### Source information
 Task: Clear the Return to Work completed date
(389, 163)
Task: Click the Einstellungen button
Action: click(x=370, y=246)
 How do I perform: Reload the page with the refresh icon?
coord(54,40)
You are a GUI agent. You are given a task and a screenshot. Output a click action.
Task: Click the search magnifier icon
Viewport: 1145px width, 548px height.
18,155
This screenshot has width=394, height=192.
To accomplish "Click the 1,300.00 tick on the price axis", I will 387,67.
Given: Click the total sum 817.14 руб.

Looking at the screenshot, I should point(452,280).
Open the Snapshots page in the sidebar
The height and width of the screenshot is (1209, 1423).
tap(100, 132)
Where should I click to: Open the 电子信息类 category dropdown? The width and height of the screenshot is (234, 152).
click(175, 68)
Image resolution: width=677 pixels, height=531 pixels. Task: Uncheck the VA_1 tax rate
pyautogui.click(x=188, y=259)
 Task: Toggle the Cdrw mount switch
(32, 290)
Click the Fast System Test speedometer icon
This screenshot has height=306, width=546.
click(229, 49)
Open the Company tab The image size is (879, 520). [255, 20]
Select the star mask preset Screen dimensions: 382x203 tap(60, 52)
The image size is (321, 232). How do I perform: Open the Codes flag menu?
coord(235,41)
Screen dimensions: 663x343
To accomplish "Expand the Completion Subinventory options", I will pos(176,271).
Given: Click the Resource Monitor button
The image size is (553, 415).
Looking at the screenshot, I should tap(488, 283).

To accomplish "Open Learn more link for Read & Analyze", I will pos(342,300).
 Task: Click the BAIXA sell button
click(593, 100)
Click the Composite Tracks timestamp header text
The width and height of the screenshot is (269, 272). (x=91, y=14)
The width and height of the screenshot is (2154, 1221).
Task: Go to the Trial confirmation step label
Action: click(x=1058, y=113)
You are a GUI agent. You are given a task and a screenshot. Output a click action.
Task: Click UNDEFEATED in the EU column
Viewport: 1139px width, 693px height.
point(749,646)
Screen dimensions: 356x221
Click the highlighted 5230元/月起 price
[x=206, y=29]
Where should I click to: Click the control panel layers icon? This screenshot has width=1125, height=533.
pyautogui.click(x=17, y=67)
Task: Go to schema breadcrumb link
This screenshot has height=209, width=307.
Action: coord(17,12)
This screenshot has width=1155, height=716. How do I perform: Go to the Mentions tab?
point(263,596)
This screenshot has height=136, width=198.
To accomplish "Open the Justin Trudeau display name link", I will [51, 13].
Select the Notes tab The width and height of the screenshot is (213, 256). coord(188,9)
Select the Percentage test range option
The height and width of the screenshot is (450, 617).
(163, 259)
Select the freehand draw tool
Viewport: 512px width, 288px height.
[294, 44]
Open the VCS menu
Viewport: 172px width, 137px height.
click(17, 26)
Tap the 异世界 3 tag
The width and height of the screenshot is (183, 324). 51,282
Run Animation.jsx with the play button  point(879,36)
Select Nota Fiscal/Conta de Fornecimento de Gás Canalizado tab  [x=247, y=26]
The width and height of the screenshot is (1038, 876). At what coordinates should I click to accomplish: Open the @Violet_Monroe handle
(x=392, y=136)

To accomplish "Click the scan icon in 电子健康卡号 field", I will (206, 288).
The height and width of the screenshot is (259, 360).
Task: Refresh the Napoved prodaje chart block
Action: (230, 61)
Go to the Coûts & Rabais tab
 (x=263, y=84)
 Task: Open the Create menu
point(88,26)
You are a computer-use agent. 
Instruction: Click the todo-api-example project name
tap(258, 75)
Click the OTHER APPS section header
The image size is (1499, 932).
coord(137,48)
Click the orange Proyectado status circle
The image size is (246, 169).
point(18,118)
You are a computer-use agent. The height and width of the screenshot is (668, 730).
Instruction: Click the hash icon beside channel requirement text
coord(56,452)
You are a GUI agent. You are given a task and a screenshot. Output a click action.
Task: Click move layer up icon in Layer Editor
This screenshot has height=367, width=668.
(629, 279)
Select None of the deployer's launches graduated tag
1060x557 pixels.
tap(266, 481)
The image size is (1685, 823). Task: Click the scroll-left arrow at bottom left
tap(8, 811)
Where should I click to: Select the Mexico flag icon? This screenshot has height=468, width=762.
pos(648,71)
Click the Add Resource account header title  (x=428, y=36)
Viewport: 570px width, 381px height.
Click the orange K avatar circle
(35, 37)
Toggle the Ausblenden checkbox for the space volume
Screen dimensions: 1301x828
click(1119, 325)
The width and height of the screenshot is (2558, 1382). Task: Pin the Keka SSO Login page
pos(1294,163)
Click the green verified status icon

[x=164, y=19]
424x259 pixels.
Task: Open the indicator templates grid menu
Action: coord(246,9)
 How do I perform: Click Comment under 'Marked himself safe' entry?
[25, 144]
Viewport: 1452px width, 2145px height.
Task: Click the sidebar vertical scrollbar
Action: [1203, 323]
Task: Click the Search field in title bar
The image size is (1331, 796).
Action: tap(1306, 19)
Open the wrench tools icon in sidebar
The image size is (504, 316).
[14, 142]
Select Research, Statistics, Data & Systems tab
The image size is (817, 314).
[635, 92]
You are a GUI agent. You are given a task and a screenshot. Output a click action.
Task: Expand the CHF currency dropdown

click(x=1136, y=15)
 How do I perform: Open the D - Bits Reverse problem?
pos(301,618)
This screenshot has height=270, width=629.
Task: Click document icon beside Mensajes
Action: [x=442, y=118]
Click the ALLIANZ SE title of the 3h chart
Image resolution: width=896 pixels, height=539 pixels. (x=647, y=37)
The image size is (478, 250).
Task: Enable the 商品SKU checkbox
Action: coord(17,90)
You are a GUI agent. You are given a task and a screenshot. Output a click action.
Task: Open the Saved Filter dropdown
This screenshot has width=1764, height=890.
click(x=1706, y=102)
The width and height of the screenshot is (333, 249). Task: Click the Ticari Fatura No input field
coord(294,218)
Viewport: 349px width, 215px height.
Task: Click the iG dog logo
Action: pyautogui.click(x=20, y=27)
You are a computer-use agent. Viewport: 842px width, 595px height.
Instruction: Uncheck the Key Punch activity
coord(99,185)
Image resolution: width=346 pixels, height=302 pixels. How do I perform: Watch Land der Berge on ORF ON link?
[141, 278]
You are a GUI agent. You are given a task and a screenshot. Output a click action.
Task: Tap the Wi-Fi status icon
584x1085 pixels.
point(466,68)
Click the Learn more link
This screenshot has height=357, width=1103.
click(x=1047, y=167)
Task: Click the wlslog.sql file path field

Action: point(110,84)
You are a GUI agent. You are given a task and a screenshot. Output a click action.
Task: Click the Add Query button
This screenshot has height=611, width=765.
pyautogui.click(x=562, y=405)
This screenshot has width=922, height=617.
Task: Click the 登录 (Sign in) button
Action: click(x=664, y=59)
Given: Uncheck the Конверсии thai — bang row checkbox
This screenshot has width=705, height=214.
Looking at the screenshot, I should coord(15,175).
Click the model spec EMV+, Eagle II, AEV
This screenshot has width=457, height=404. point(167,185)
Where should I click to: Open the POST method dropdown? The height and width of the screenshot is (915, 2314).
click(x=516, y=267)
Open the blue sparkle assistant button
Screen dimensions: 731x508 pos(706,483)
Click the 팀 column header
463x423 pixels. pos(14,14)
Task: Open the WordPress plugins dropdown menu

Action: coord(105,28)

### Problem statement
Write the material out once more so that every line matches the original.

### Output for this exercise
 Task: Clear the Return to Work completed date
(389, 163)
Task: Click the Einstellungen button
Action: click(x=370, y=246)
 How do I perform: Reload the page with the refresh icon?
coord(54,40)
You are a GUI agent. You are given a task and a screenshot. Output a click action.
Task: Click the search magnifier icon
Viewport: 1145px width, 548px height.
18,155
This screenshot has width=394, height=192.
To accomplish "Click the 1,300.00 tick on the price axis", I will 387,67.
Given: Click the total sum 817.14 руб.

Looking at the screenshot, I should point(452,280).
Open the Snapshots page in the sidebar
The height and width of the screenshot is (1209, 1423).
tap(100, 132)
Where should I click to: Open the 电子信息类 category dropdown? The width and height of the screenshot is (234, 152).
click(175, 68)
Image resolution: width=677 pixels, height=531 pixels. Task: Uncheck the VA_1 tax rate
pyautogui.click(x=188, y=259)
 Task: Toggle the Cdrw mount switch
(32, 290)
Click the Fast System Test speedometer icon
This screenshot has height=306, width=546.
click(229, 49)
Open the Company tab The image size is (879, 520). [255, 20]
Select the star mask preset Screen dimensions: 382x203 tap(60, 52)
The image size is (321, 232). How do I perform: Open the Codes flag menu?
coord(235,41)
Screen dimensions: 663x343
To accomplish "Expand the Completion Subinventory options", I will pos(176,271).
Given: Click the Resource Monitor button
The image size is (553, 415).
Looking at the screenshot, I should tap(488, 283).

To accomplish "Open Learn more link for Read & Analyze", I will pos(342,300).
 Task: Click the BAIXA sell button
click(593, 100)
Click the Composite Tracks timestamp header text
The width and height of the screenshot is (269, 272). (x=91, y=14)
The width and height of the screenshot is (2154, 1221).
Task: Go to the Trial confirmation step label
Action: click(x=1058, y=113)
You are a GUI agent. You are given a task and a screenshot. Output a click action.
Task: Click UNDEFEATED in the EU column
Viewport: 1139px width, 693px height.
point(749,646)
Screen dimensions: 356x221
Click the highlighted 5230元/月起 price
[x=206, y=29]
Where should I click to: Click the control panel layers icon? This screenshot has width=1125, height=533.
pyautogui.click(x=17, y=67)
Task: Go to schema breadcrumb link
This screenshot has height=209, width=307.
Action: coord(17,12)
This screenshot has width=1155, height=716. How do I perform: Go to the Mentions tab?
point(263,596)
This screenshot has height=136, width=198.
To accomplish "Open the Justin Trudeau display name link", I will [51, 13].
Select the Notes tab The width and height of the screenshot is (213, 256). coord(188,9)
Select the Percentage test range option
The height and width of the screenshot is (450, 617).
(163, 259)
Select the freehand draw tool
Viewport: 512px width, 288px height.
[294, 44]
Open the VCS menu
Viewport: 172px width, 137px height.
click(17, 26)
Tap the 异世界 3 tag
The width and height of the screenshot is (183, 324). 51,282
Run Animation.jsx with the play button  point(879,36)
Select Nota Fiscal/Conta de Fornecimento de Gás Canalizado tab  [x=247, y=26]
The width and height of the screenshot is (1038, 876). At what coordinates should I click to accomplish: Open the @Violet_Monroe handle
(x=392, y=136)

To accomplish "Click the scan icon in 电子健康卡号 field", I will (206, 288).
The height and width of the screenshot is (259, 360).
Task: Refresh the Napoved prodaje chart block
Action: (230, 61)
Go to the Coûts & Rabais tab
 (x=263, y=84)
 Task: Open the Create menu
point(88,26)
You are a computer-use agent. 
Instruction: Click the todo-api-example project name
tap(258, 75)
Click the OTHER APPS section header
The image size is (1499, 932).
coord(137,48)
Click the orange Proyectado status circle
The image size is (246, 169).
point(18,118)
You are a computer-use agent. The height and width of the screenshot is (668, 730).
Instruction: Click the hash icon beside channel requirement text
coord(56,452)
You are a GUI agent. You are given a task and a screenshot. Output a click action.
Task: Click move layer up icon in Layer Editor
This screenshot has height=367, width=668.
(629, 279)
Select None of the deployer's launches graduated tag
1060x557 pixels.
tap(266, 481)
The image size is (1685, 823). Task: Click the scroll-left arrow at bottom left
tap(8, 811)
Where should I click to: Select the Mexico flag icon? This screenshot has height=468, width=762.
pos(648,71)
Click the Add Resource account header title  (x=428, y=36)
Viewport: 570px width, 381px height.
Click the orange K avatar circle
(35, 37)
Toggle the Ausblenden checkbox for the space volume
Screen dimensions: 1301x828
click(1119, 325)
The width and height of the screenshot is (2558, 1382). Task: Pin the Keka SSO Login page
pos(1294,163)
Click the green verified status icon

[x=164, y=19]
424x259 pixels.
Task: Open the indicator templates grid menu
Action: coord(246,9)
 How do I perform: Click Comment under 'Marked himself safe' entry?
[25, 144]
Viewport: 1452px width, 2145px height.
Task: Click the sidebar vertical scrollbar
Action: [1203, 323]
Task: Click the Search field in title bar
The image size is (1331, 796).
Action: tap(1306, 19)
Open the wrench tools icon in sidebar
The image size is (504, 316).
[14, 142]
Select Research, Statistics, Data & Systems tab
The image size is (817, 314).
[635, 92]
You are a GUI agent. You are given a task and a screenshot. Output a click action.
Task: Expand the CHF currency dropdown

click(x=1136, y=15)
 How do I perform: Open the D - Bits Reverse problem?
pos(301,618)
This screenshot has height=270, width=629.
Task: Click document icon beside Mensajes
Action: [x=442, y=118]
Click the ALLIANZ SE title of the 3h chart
Image resolution: width=896 pixels, height=539 pixels. (x=647, y=37)
The image size is (478, 250).
Task: Enable the 商品SKU checkbox
Action: coord(17,90)
You are a GUI agent. You are given a task and a screenshot. Output a click action.
Task: Open the Saved Filter dropdown
This screenshot has width=1764, height=890.
click(x=1706, y=102)
The width and height of the screenshot is (333, 249). Task: Click the Ticari Fatura No input field
coord(294,218)
Viewport: 349px width, 215px height.
Task: Click the iG dog logo
Action: pyautogui.click(x=20, y=27)
You are a computer-use agent. Viewport: 842px width, 595px height.
Instruction: Uncheck the Key Punch activity
coord(99,185)
Image resolution: width=346 pixels, height=302 pixels. How do I perform: Watch Land der Berge on ORF ON link?
[141, 278]
You are a GUI agent. You are given a task and a screenshot. Output a click action.
Task: Tap the Wi-Fi status icon
584x1085 pixels.
point(466,68)
Click the Learn more link
This screenshot has height=357, width=1103.
click(x=1047, y=167)
Task: Click the wlslog.sql file path field

Action: point(110,84)
You are a GUI agent. You are given a task and a screenshot. Output a click action.
Task: Click the Add Query button
This screenshot has height=611, width=765.
pyautogui.click(x=562, y=405)
This screenshot has width=922, height=617.
Task: Click the 登录 (Sign in) button
Action: click(x=664, y=59)
Given: Uncheck the Конверсии thai — bang row checkbox
This screenshot has width=705, height=214.
Looking at the screenshot, I should coord(15,175).
Click the model spec EMV+, Eagle II, AEV
This screenshot has width=457, height=404. point(167,185)
Where should I click to: Open the POST method dropdown? The height and width of the screenshot is (915, 2314).
click(x=516, y=267)
Open the blue sparkle assistant button
Screen dimensions: 731x508 pos(706,483)
Click the 팀 column header
463x423 pixels. pos(14,14)
Task: Open the WordPress plugins dropdown menu

Action: coord(105,28)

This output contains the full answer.